### TEKS BACAAN
Perkembangan
BAHASA ANAK
Pengetahuan tentang hakikat
perkembangan bahasa anak dan tahap-tahap perkembangan bahasa anak sangat
penting bagi pelaksanaan pembelajaran bahasa anak. Itulah sebabnya guru SD
perlu menguasai berbagai konsep yang terkait dengan perkembangan bahasa anak.
1. Hakikat Perkembangan Bahasa Anak
Darjowidjojo (Tarigan dkk., 1998)
mengungkapkan bahwa pemerolehan bahasa anak itu tidaklah tiba-tiba atau
sekaligus, tetapi bertahap. Kemajuan kemampuan berbahasa mereka berjalan
seiring dengan perkembangan fisik, mental, intelektual, dan sosialnya. Oleh
karena itu, perkembangan bahasa anak ditandai oleh keseimbangan dinamis atau suatu
rangkaian kesatuan yang bergerak dari bunyi-bunyi atau ucapan yang sederhana
menuju tuturan yang lebih kompleks. Tangisan, bunyi-bunyi atau ucapan yang
sederhana tak bermakna, dan celotehan bayi merupakan jembatan yang mefasilitasi
alur perkembangan bahasa anak menuju kemampuan berbahasa yang lebih sempurna.
Bagi anak, celoteh merupakan semacam latihan untuk menguasai gerak
artikulatoris (alat ucap) yang lama kelamaan dikaitkan dengan kebermaknaan
bentuk bunyi yang diujarkannya.
2. Tahap-tahap Perkembangan Bahasa Anak
1. Tahap Pralingustik (0 – 12 bulan)
Sebelum mampu
mengucapkan suatu kata, bayi mulai memperoleh bahasa ketika berumur kurang dari
satu tahun. Namun pada tahap ini, bunyibunyi bahasa yang dihasilkan anak
belumlah bermakna. Bunyi-bunyi itu berupa vokal atau konsonan tertentu tetapi
tidak mengacu pada kata atau makna tertentu. Untuk itulah sehingga perkembangan
bahasa anak pada masa ini disebut tahap pralinguistik (Tarigan, 1988; Tarigan
dkk., 1998; Ellies dkk.,1989). Bahkan pada awalnya, bayi hanya mampu mengeluarkan
suara yaitu tangisan. Pada umumnya orang mengatakan bahwa bila bayi yang baru
lahir menangis, menandakan bahwa bayi tersebut merasa lapar, takut, atau bosan.

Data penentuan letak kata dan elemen

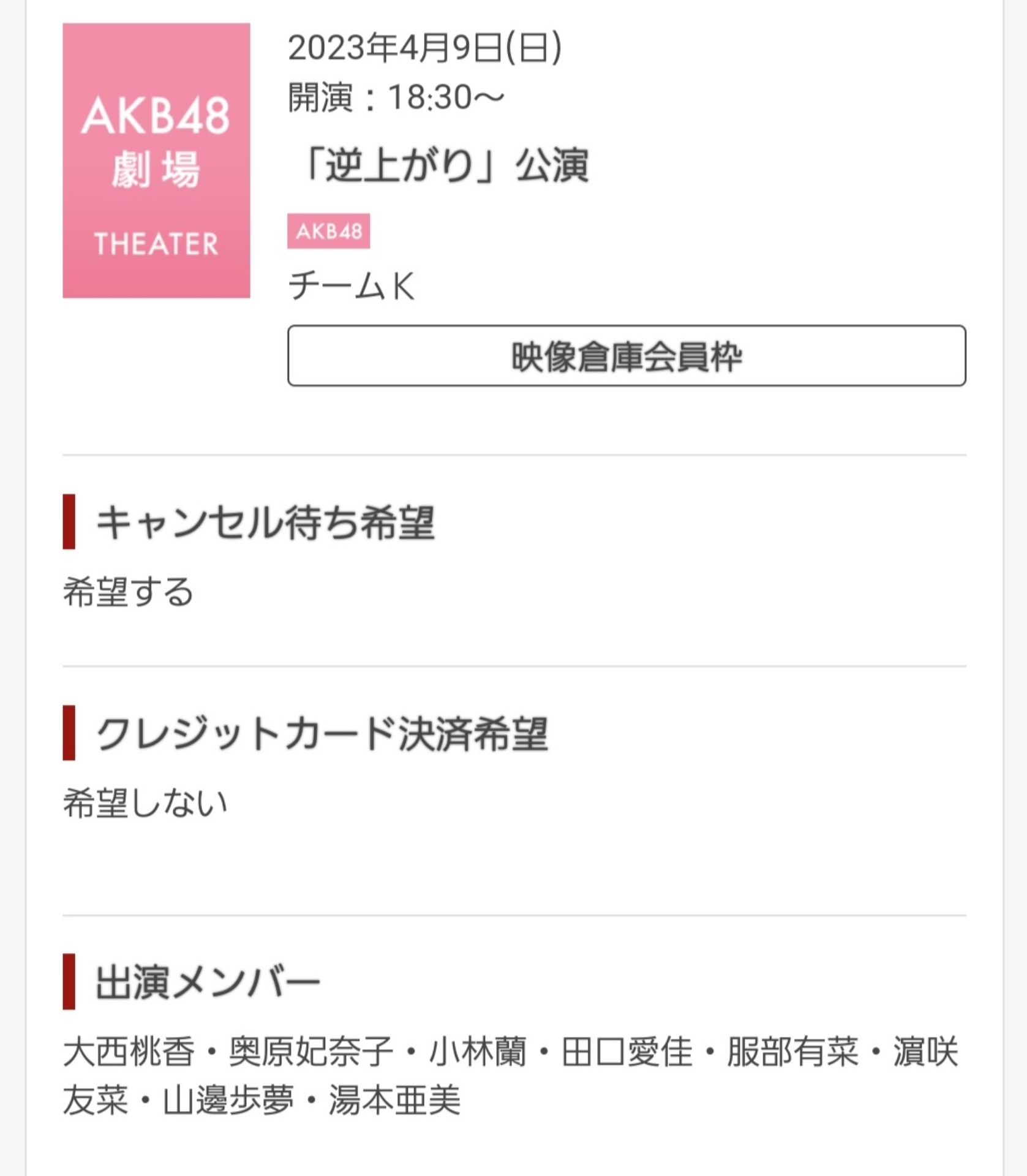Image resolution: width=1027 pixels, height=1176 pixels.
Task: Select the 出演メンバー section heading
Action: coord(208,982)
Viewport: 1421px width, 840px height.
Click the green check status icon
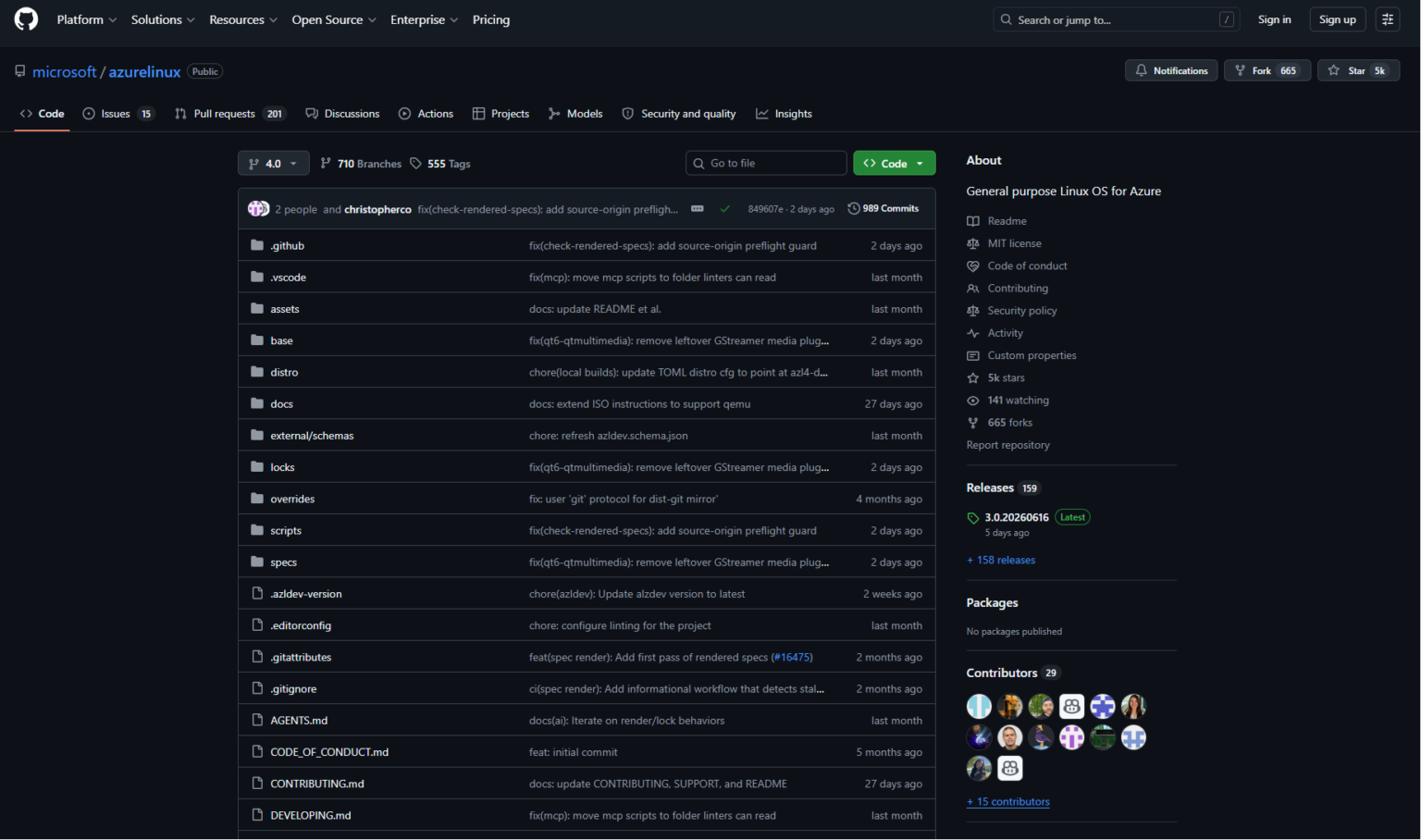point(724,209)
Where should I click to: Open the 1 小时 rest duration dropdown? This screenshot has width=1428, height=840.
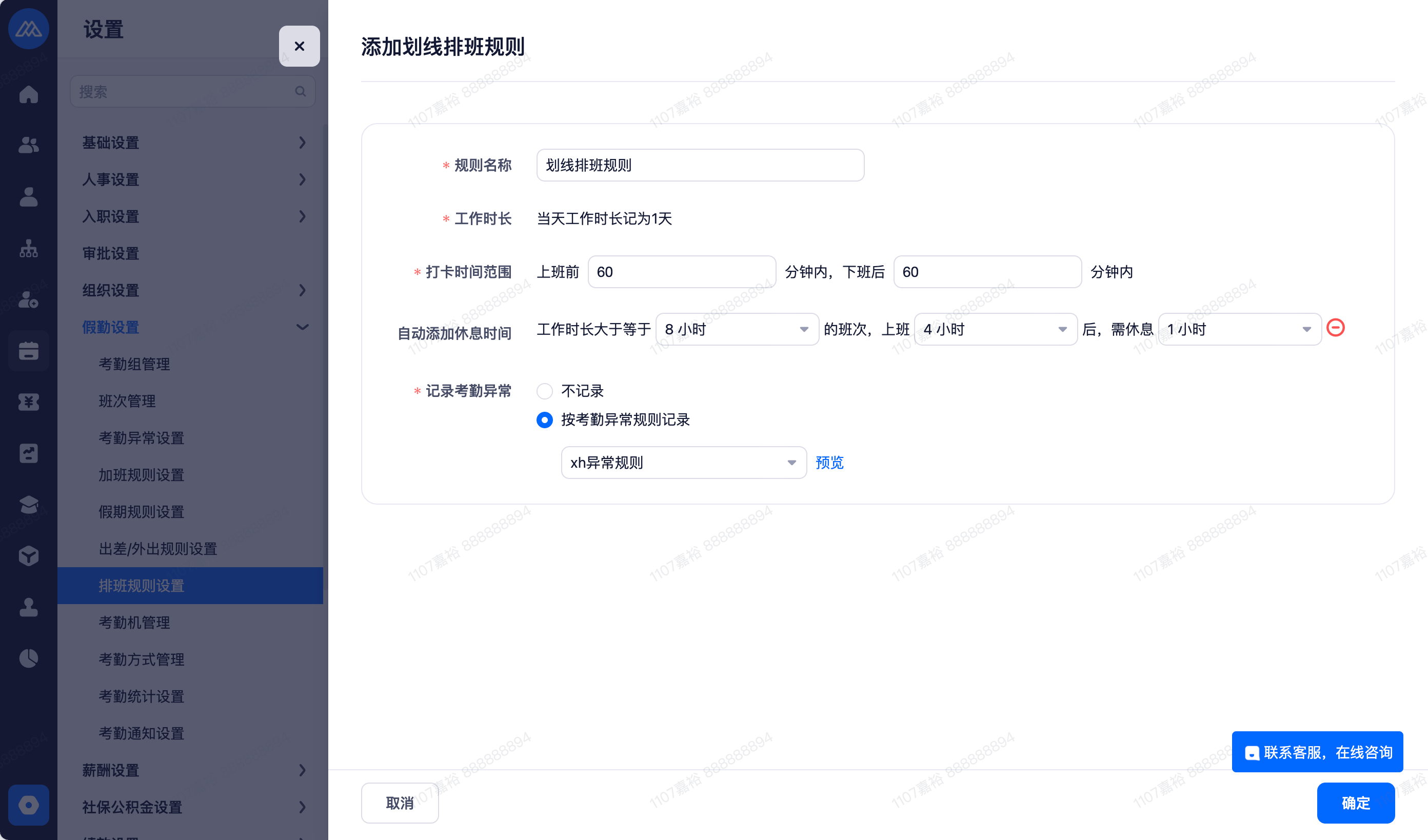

### YANG DITANYAKAN
a) Jawab pertanyaan berikut berdasarkan teks bacaan.
(i) Menurut Darjowidjojo, bagaimana cara anak memperoleh bahasa?
(ii) Berapa rentang usia tahap pralinguistik?
(iii) Bagi anak, celoteh merupakan latihan untuk menguasai apa?
b) Terjemahkan kalimat dari teks bacaan ini ke dalam bahasa Inggris: "Bagi anak, celoteh merupakan semacam latihan untuk menguasai gerak artikulatoris (alat ucap) yang lama kelamaan dikaitkan dengan kebermaknaan bentuk bunyi yang diujarkannya."
c) Sambung teks bacaan tentang perkembangan bahasa anak, mulai setelah kalimat terakhirnya.
Data tersebut tidak ada kaitannya dengan teks bacaan.

### JAWABAN TIAP TUGAS
a)
(i) Secara bertahap, tidak tiba-tiba atau sekaligus.
(ii) 0 – 12 bulan.
(iii) Gerak artikulatoris (alat ucap).

b) For a child, babbling is a kind of practice for mastering articulatory movements (the speech organs), which over time become linked to the meaningfulness of the sound forms the child utters.

c)
Sebenarnya tidak hanya itu saja terjadi. Para peneliti perkembangan mengatakan
bahwa lingkungan memberikan mereka halangan tentang apa yang dirasakan oleh
bayi, bahkan tangisan itu sudah mempunyai nilai komunikatif.
Bayi yang
berusia 4 – 7 bulan biasanya sudah mulai mengahasilkan banyak suara baru yang
menyebabkan masa ini disebut masa ekspansi
(Dworetzky, 1990). Suara-suara baru itu meliputi: bisikan, menggeram, dan
memekik. Setelah memasuki usia 7 – 12 bulan, ocehan bayi meningkat pesat.
Sebagian bayi mulai mengucapkan suku kata dan menggandakan rangkaian kata
seperti “dadada” atau “mamama”. Ini dekanal dengan masa connical.
2. Tahap Satu-Kata (12 – 18 bulan)
Pada masa ini,
anak sudah mulai belajar menggunakan satu kata yang memiliki arti yang mewakili
keseluruhan idenya. Satu-kata mewakili satu atau bahkan lebih frase atau
kalimat. Contoh:
Ujaran anak
|
Maksud
|
-
“Juju!”
(sambil memegang baju)
-
“Gi!”
(sambil menunjuk keluar)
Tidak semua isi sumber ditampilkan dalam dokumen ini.